Il biopic dedicato a
Joni Mitchell prende forma definitiva. A interpretare la cantautrice canadese sarà Meryl Streep. La notizia, a conferma di un’indiscrezione che circolava già da tempo. è stata ufficializzata da Clive Davis, storico dirigente discografico e fondatore della Arista Records, oggi ai vertici della Sony Music Entertainment.
Il progetto è seguito da circa quattro anni dal regista Cameron Crowe, che ha sottolineato il carattere profondamente personale del film. Crowe ha raccontato di incontrare regolarmente Joni Mitchell, con la possibilità di affrontare con lei qualsiasi argomento, in un dialogo diretto e privo di filtri. L’artista, del resto, ha conservato ogni elemento della propria storia materiale: abiti di scena, strumenti, oggetti personali, ed è ancora proprietaria della celebre casa di Laurel Canyon.
Secondo il regista, questi elementi renderanno il biopic un ritratto ravvicinato e autentico, capace di intrecciare vita privata e percorso artistico, offrendo uno sguardo interno sulla musica e sull’esperienza umana di una delle figure centrali della canzone nordamericana.
Non è la prima volta che l'attrice veste i panni di una musicista: nel 1999 interpretò la violinista Roberta Gasparri in "Music of the Heart" ("La musica del cuore"), per il quale ottenne due candidature agli Oscar, e nel 2026 Florence Foster Jenkins in "
Florence", pellicola sulla storia vera della cantante lirica. Nei panni della giovane Mitchell potrebbero esserci Anya Taylor-Joy o Amanda Siegfried, ma al momento è solo un'indiscrezione non confermata.
Crowe è amico di vecchia data della cantautrice canadese, il cui vero nome è Roberta Joan Anderson: i due si sono conosciuti nel 1979 durante un'intervista per Rolling Stone.
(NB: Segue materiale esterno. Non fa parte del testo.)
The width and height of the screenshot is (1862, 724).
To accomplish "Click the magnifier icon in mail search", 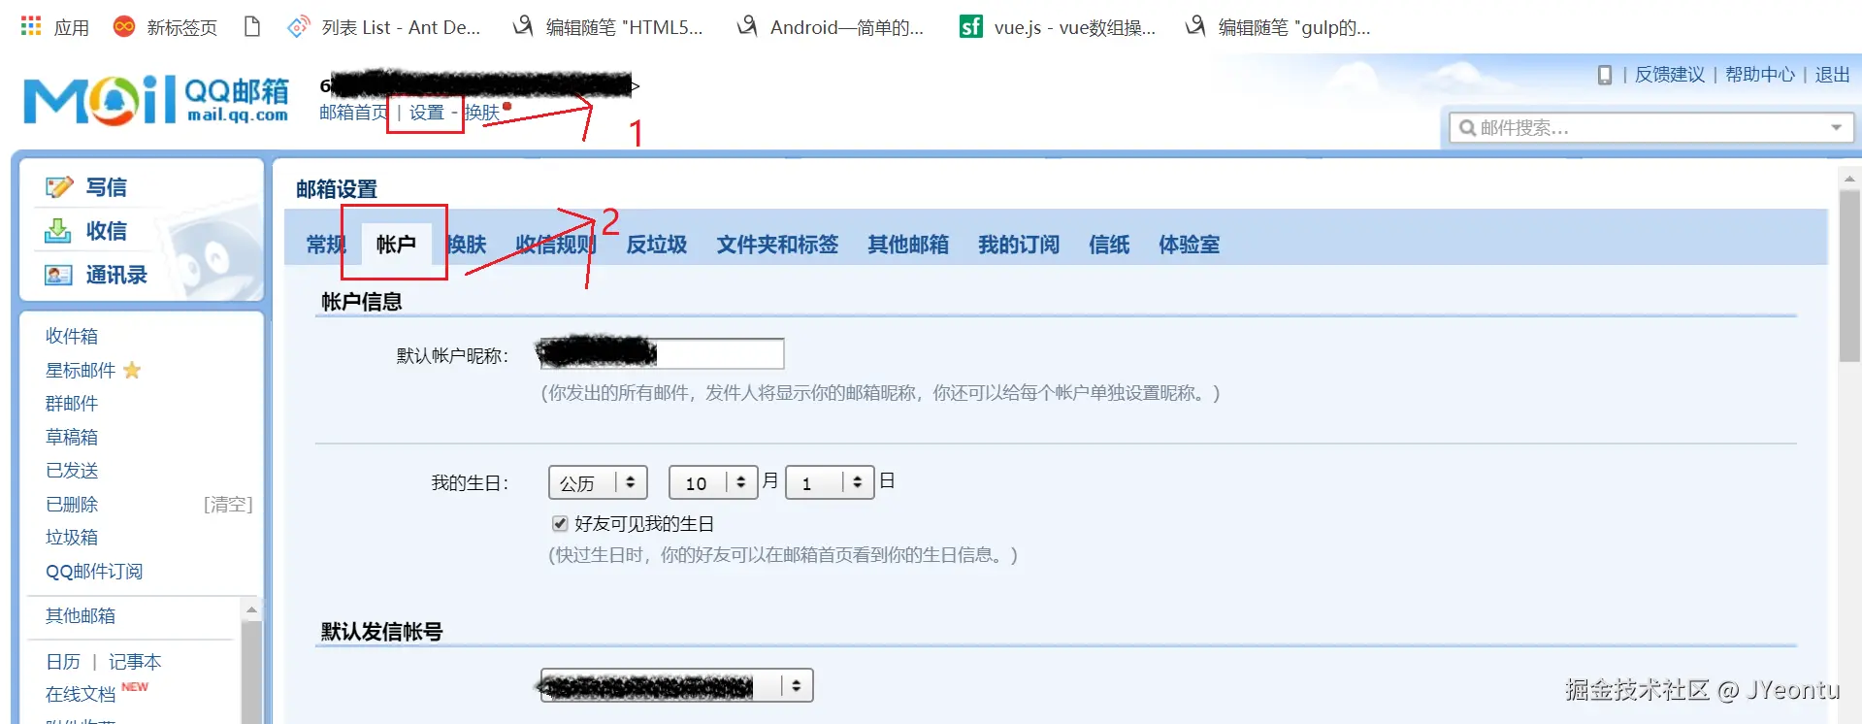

In passato ha spiegato che a differenza di altri film su artisti come
Bob Dylan o
Bruce Springsteen, questo biopic non è basato su un libro, ma sul racconto che la stessa Mitchell ha fatto della sua vita.
Ispirata sempre da un romanticismo sofferto e lucido, Joni Mitchell rappresenta la quintessenza della scuola cantautorale al femminile. Le sue testimonianze sul dolore e sulla vana ricerca della felicità sono sublimate nel suo "
Blue". E da allora è diventata la massima esponente del "folk confessionale".
Il suo peso nella canzone d’autore americana è stato determinante: viene riconosciuta come una delle principali figure fondatrici al femminile, accanto a
Carole King e
Laura Nyro. Con il passare degli anni il folk ha progressivamente perso centralità nel suo linguaggio, lasciando spazio a soluzioni sonore sempre più vicine al blues e al jazz. Questa evoluzione l’ha condotta a collaborare con musicisti di primo piano come Pat Metheny, Jaco Pastorius, Herbie Hancock, Michael Brecker e Charles Mingus.
Joni Mitchell è inoltre conosciuta per il forte legame con le arti visive e per un talento pittorico coltivato con continuità. Come ha dichiarato lei stessa, "sono prima di tutto una pittrice, poi una musicista", e questa attitudine si riflette nella cura diretta della grafica e delle copertine dei suoi album, spesso realizzate a partire da dipinti originali o da elaborazioni fotografiche concepite personalmente.